What you have to do: Print the records below exactly, starting at the first line and stopping after the line that contains "The width and height of the screenshot is (616, 563).". Leave out any pictures.

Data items

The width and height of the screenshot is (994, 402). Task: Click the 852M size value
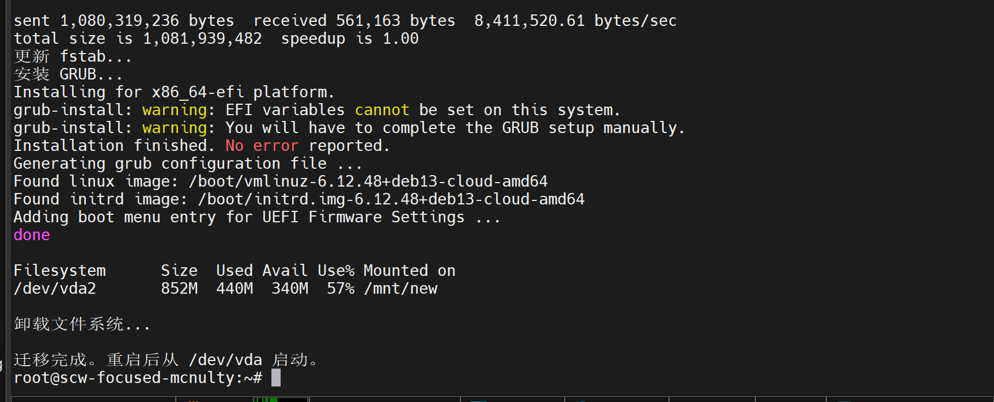point(179,289)
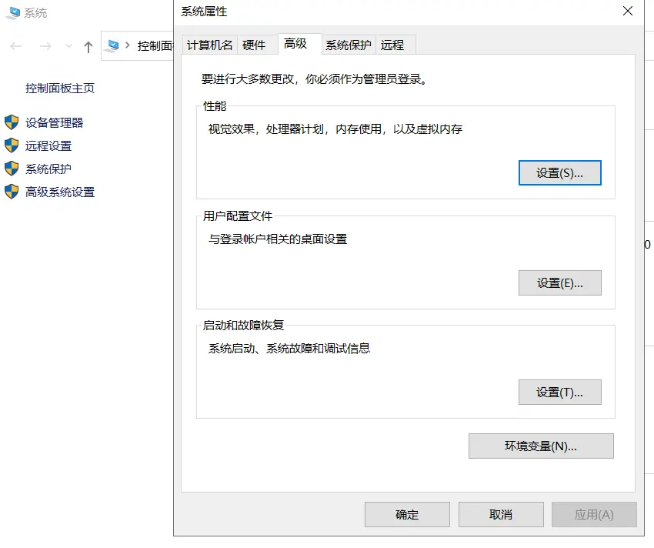The width and height of the screenshot is (654, 548).
Task: Click the shield icon beside 远程设置
Action: 12,145
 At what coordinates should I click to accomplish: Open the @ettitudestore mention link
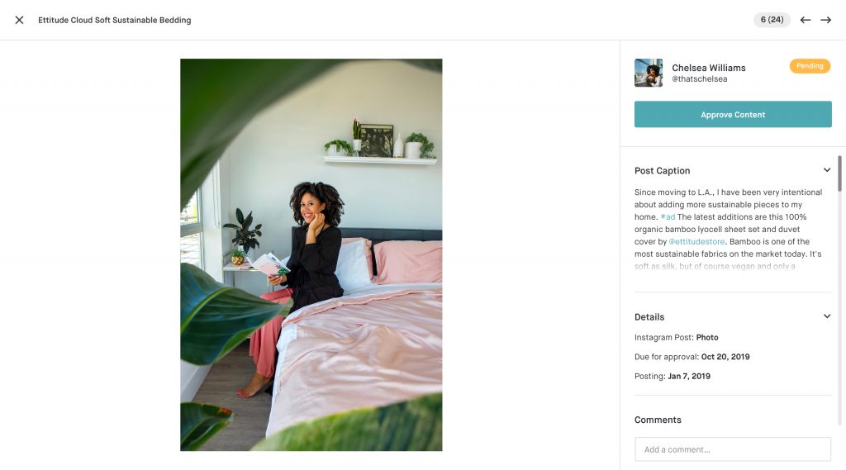(x=696, y=242)
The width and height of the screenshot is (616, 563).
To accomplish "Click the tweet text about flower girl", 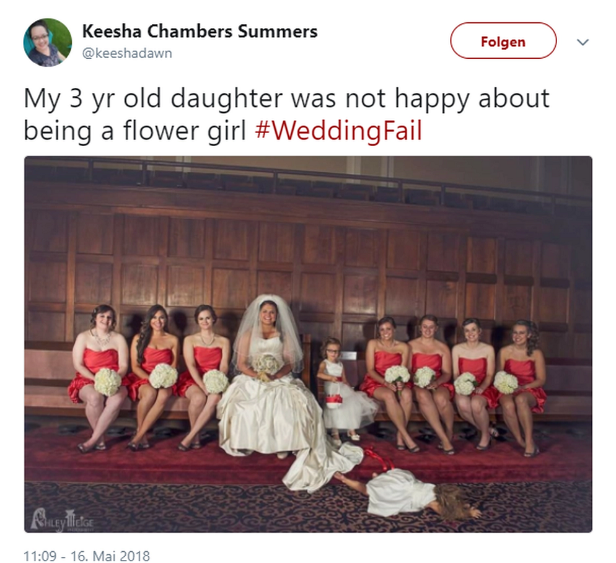I will click(286, 114).
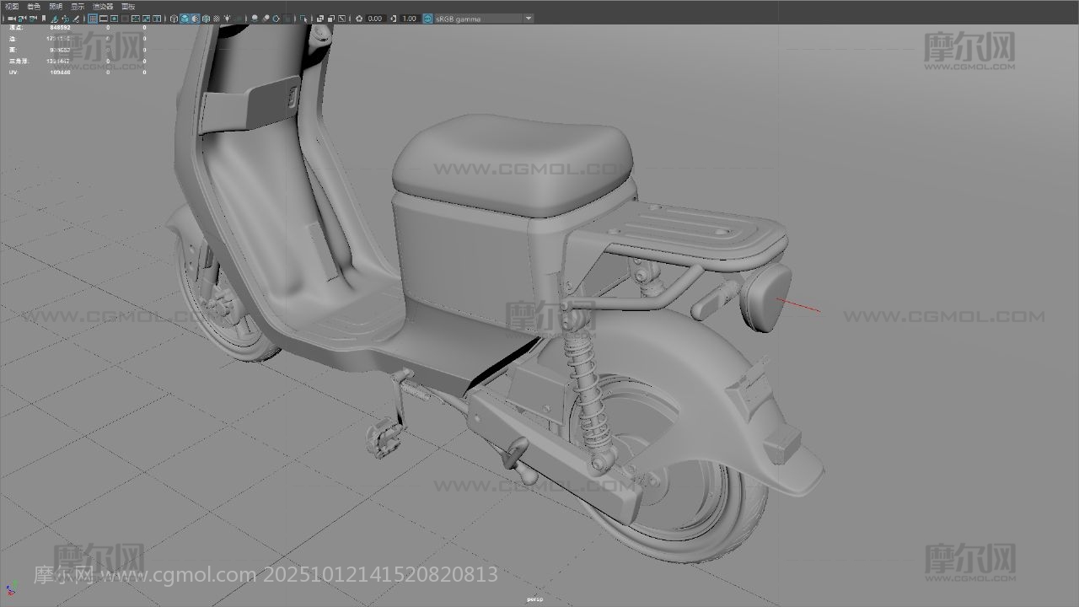Image resolution: width=1079 pixels, height=607 pixels.
Task: Toggle smooth shade all cube icon
Action: (185, 18)
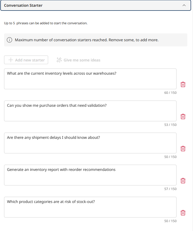Delete the shipment delays starter

pyautogui.click(x=183, y=149)
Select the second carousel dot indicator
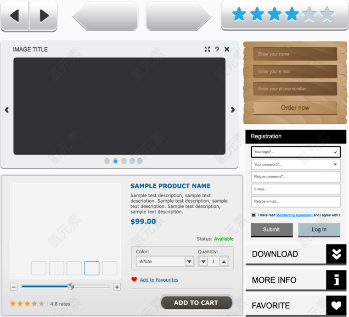The width and height of the screenshot is (349, 317). click(x=115, y=161)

Response to the task:
The width and height of the screenshot is (994, 402). Task: Click the 852M size value
point(179,289)
The width and height of the screenshot is (654, 548).
Task: Click the shield icon beside 远程设置
Action: 12,145
 At what coordinates should I click to accomplish: Open the @ettitudestore mention link
(x=696, y=242)
The width and height of the screenshot is (616, 563).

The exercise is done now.